MONSTER CHAPTER12「ささやかな実験」

ドクターテンマの行動が行き当たりばったり過ぎる。それでも何となく手がかりを発見して、何となく話が展開してしまうのは、物語だからと言ってしまえば身も蓋もないのだが。

後、なんかヨハンが「怖い人物」として描かれすぎてしまっているために、ちっとも怖くなくなっている。「教唆殺人」というネタは「CURE」と同じものでだけど、間宮邦彦の方が∞倍怖かったよな。「CURE」という映画は、人間が「誰でも」(←ココ大事)持つ暗部を炙り出すことで恐怖が演出されていた。勿論、「MONSTER」でも似たような事をやろうとしているのは分かるのだけれど、ずいぶんと腰が引けてしまっているものだから、どうにもこうにも中途半端で、締まりがなくなってしまっている。第一、ハルトマンのおっさんは何でディータに対して「帰って来てくれ」と哀願したんだろう。
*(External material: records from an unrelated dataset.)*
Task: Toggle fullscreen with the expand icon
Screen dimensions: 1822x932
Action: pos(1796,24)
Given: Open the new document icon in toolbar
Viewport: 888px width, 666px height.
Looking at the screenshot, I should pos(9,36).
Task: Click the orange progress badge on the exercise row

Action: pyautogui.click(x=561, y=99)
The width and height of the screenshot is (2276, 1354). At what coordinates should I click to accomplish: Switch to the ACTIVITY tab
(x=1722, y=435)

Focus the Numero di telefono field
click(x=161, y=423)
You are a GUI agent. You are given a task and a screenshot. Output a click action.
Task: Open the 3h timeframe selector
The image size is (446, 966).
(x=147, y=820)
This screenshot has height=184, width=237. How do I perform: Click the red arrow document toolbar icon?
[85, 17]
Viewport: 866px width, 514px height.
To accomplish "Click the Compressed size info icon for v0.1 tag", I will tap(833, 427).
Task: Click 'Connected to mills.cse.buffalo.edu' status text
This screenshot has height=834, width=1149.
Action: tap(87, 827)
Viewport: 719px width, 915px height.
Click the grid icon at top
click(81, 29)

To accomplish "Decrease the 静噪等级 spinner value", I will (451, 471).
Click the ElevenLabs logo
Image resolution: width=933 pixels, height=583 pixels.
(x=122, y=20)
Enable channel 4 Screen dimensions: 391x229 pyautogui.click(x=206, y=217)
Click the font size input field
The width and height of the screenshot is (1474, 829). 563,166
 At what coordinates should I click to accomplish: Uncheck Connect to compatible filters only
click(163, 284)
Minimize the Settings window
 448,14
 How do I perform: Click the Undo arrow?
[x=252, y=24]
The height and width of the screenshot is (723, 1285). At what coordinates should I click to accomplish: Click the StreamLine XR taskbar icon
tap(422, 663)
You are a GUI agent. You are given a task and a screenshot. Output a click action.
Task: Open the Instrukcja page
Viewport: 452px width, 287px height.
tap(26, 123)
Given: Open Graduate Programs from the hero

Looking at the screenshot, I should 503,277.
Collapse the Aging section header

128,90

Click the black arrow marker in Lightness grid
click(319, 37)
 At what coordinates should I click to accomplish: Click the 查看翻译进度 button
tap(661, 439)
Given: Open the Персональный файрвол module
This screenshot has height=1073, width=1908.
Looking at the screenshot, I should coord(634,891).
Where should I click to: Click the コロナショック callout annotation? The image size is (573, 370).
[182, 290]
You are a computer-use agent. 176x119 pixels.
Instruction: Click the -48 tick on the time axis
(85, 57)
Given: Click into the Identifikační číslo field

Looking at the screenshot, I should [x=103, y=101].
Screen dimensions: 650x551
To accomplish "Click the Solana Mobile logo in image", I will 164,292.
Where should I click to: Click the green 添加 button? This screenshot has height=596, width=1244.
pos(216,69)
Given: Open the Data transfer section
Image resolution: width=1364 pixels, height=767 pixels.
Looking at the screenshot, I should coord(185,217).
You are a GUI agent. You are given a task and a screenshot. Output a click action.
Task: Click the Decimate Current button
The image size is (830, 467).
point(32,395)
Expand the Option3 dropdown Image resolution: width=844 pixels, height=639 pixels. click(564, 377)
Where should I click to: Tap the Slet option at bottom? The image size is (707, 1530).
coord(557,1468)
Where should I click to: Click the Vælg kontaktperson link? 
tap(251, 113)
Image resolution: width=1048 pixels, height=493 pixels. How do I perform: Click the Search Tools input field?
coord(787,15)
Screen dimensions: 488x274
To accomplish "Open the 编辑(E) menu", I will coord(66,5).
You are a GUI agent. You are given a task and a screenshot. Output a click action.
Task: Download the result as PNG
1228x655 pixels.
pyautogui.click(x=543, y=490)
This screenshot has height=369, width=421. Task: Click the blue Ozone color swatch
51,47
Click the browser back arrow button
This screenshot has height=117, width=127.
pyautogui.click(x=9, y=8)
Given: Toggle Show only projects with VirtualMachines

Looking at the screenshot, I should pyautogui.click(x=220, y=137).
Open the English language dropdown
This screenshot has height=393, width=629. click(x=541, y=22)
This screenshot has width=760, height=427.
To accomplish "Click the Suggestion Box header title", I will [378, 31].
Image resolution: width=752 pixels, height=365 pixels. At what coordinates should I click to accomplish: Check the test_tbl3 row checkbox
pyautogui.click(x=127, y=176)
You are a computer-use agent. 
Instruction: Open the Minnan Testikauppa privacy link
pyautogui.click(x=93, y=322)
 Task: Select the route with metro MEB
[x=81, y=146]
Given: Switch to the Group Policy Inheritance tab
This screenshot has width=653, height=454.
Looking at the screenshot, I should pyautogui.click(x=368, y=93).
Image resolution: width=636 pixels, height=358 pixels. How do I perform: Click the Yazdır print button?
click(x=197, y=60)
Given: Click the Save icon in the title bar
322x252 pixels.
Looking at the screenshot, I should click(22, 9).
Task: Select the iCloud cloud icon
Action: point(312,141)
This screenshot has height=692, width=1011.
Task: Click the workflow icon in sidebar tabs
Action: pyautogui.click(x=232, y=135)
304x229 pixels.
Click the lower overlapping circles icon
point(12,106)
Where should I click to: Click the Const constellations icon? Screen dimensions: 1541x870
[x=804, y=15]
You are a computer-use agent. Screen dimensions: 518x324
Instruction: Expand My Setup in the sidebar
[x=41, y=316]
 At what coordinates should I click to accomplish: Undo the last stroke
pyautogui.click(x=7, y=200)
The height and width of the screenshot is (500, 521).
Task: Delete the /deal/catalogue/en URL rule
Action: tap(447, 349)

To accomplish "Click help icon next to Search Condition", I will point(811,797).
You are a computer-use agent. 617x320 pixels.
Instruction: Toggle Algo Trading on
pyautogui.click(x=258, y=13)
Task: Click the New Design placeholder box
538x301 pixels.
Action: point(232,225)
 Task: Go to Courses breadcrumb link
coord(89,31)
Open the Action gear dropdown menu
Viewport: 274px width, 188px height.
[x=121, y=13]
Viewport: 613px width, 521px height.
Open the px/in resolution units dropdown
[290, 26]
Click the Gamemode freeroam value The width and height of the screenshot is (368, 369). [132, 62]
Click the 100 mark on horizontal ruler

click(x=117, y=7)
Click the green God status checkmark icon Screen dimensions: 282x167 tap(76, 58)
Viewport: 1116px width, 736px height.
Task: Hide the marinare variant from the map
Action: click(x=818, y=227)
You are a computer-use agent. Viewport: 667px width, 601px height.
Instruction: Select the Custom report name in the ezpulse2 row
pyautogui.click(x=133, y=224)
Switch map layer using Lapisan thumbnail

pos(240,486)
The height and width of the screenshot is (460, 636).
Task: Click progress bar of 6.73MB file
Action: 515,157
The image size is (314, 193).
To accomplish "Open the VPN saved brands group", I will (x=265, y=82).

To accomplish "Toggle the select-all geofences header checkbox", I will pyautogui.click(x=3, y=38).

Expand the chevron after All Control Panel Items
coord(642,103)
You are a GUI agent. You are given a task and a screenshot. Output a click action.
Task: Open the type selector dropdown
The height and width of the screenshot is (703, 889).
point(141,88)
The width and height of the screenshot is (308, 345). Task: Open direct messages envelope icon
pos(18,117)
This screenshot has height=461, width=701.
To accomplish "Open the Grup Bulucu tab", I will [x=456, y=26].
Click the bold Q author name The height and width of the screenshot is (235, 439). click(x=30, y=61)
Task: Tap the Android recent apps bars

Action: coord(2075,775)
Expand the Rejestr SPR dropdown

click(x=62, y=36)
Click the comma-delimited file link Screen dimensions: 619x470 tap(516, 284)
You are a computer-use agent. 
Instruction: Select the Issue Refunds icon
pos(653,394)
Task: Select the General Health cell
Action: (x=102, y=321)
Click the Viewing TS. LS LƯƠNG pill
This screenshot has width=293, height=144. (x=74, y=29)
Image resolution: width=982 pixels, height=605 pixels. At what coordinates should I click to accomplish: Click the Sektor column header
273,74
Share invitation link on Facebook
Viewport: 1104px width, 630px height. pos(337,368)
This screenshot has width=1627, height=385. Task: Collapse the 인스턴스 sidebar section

あのオッサンが次から次へと養子を貰っていたのは、「新たなヨハン」を発見・育成するためじゃなかったのか? なら、「ディータ、ダメぽ。使えねー→殺しちゃうか☆」って流れにするのが自然ではなかろうか。そこを、「帰ってくれー」と哀願してしまう場面にするところが、この作品の甘っちょろいところだと思う。「明日はきっといい日だ」というドクター・テンマのセリフといい、それをあっさりと信じてしまうディータといい、作品が目指そうとしている方向性と、作家の資質(おそらくは原作者、浦沢直樹の)が異なりすぎるため、どうもちぐはぐなことになってしまっている。うーん、やっぱり何でこの作品がこんなに評価が高いのか分からないなー。今のところでは、みんな騙されているとしか思えない。